'Does she still live?' he asked.

'If life it can be called. What do you here, lord Basil?'

'Can she hear and speak?'

'I understand you,' replied the physician. 'But it is useless. She has confessed to the priest, and will utter no word more. Look to yourself; the air you breathe is deadly.'

And Basil, weak as a child, suffered himself to be led away.

CHAPTER XIII

THE SOUL OF ROME

The library in Basil's house was a spacious, graceful room, offering at this day very much the same aspect as in the time of that ancestral Anician, who, when Aurelian ruled, first laid rolls and codices upon its shelves. Against the walls stood closed presses of wood, with bronze panelling, on which were seen in relief the portraits of poets and historians; from the key of each hung a strip of parchment, with a catalogue of the works within. Between the presses, on pedestals of dark green serpentine, ranged busts of the Greek philosophers: Zeno with his brows knitted, Epicurus bland, Aratus gazing upward, Heraclitus in tears, Democritus laughing. These were attributed to ancient artists, and by all who still cared for such things were much admired. In the middle stood a dancing faun in blood red marble, also esteemed a precious work of art. Light entered by an arched window, once glazed, now only barred with ornamental iron, too high in the wall to allow of any view; below this, serving as table, was an old marble sarcophagus carved with the Calydonian hunt.

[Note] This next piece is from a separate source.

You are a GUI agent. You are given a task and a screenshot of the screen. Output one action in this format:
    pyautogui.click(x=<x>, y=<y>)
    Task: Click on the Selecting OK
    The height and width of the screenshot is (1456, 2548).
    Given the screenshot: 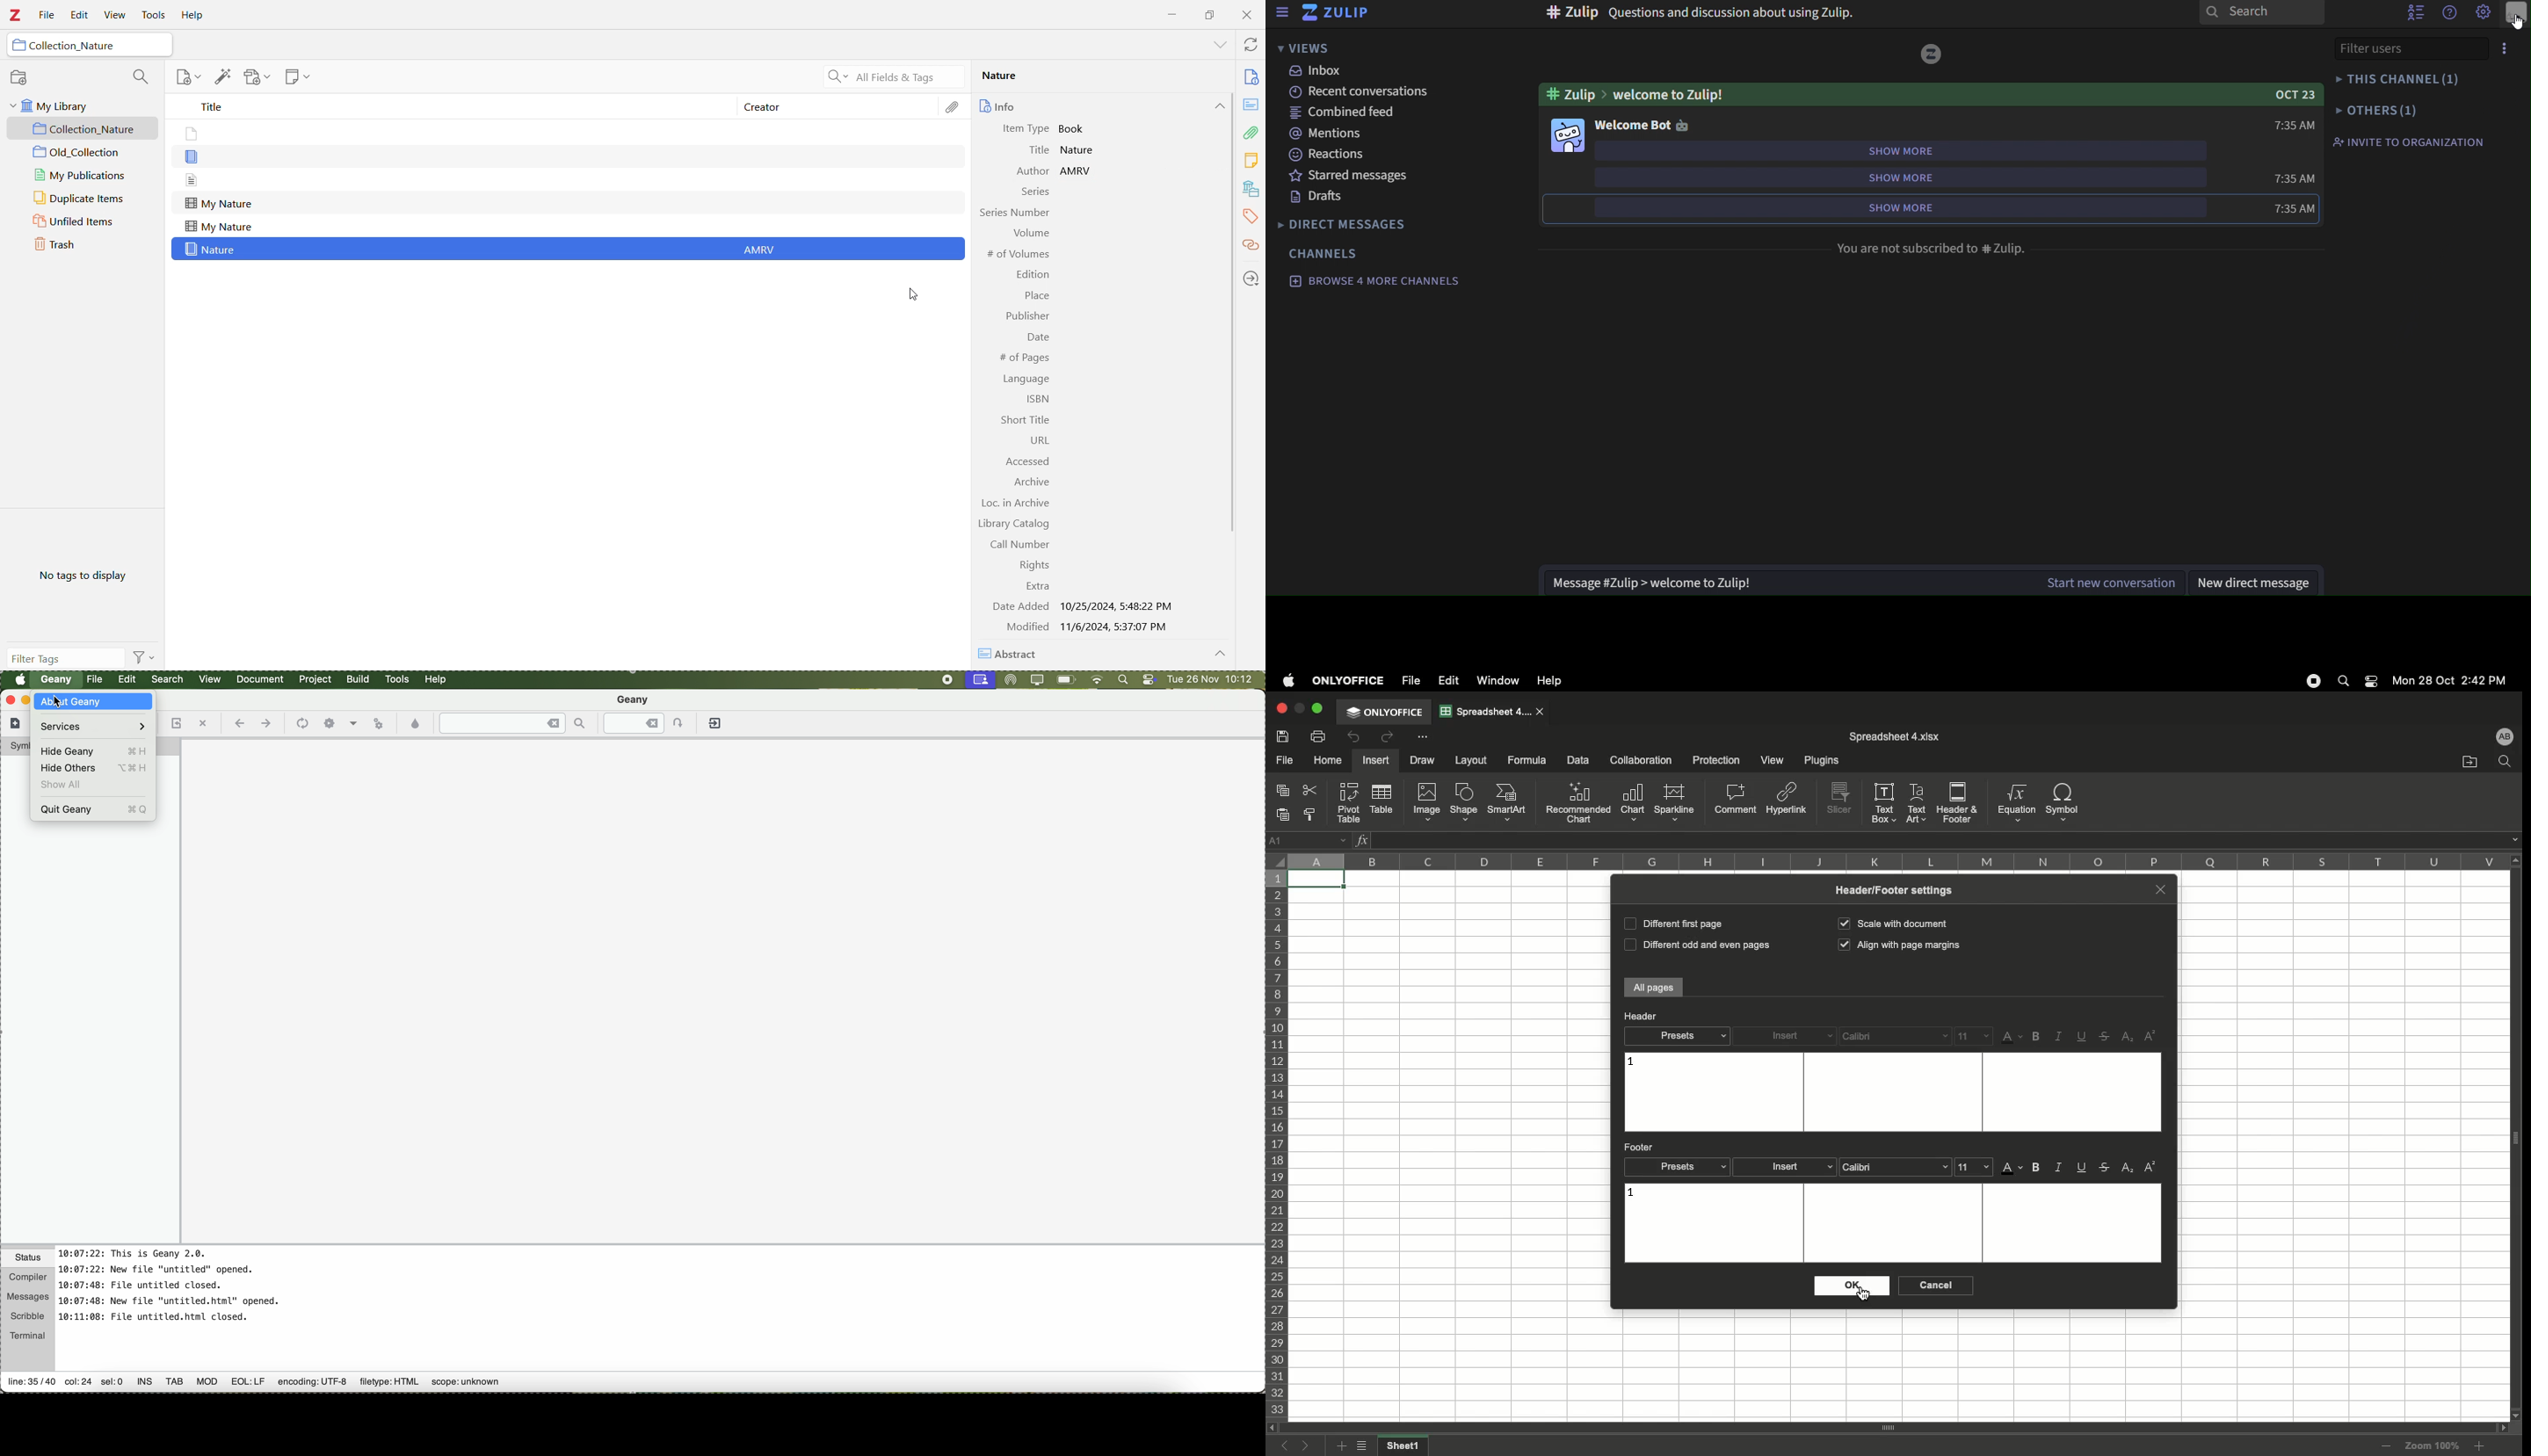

Here, one day of spring, Decius sat over his studies. Long ago he had transferred hither all the books from the great house across the Tiber, and had made his home on the Caelian. As he read or wrote a hard cough frequently interrupted him. During the past half year his health had grown worse, and he talked at times of returning to the Surrentine villa, if perchance that sweeter air might soothe him, but in the present state of things—Totila had just laid siege to Neapolis—the removal did not seem feasible. Moreover, Decius loved Rome, and thought painfully of dying elsewhere than within her walls.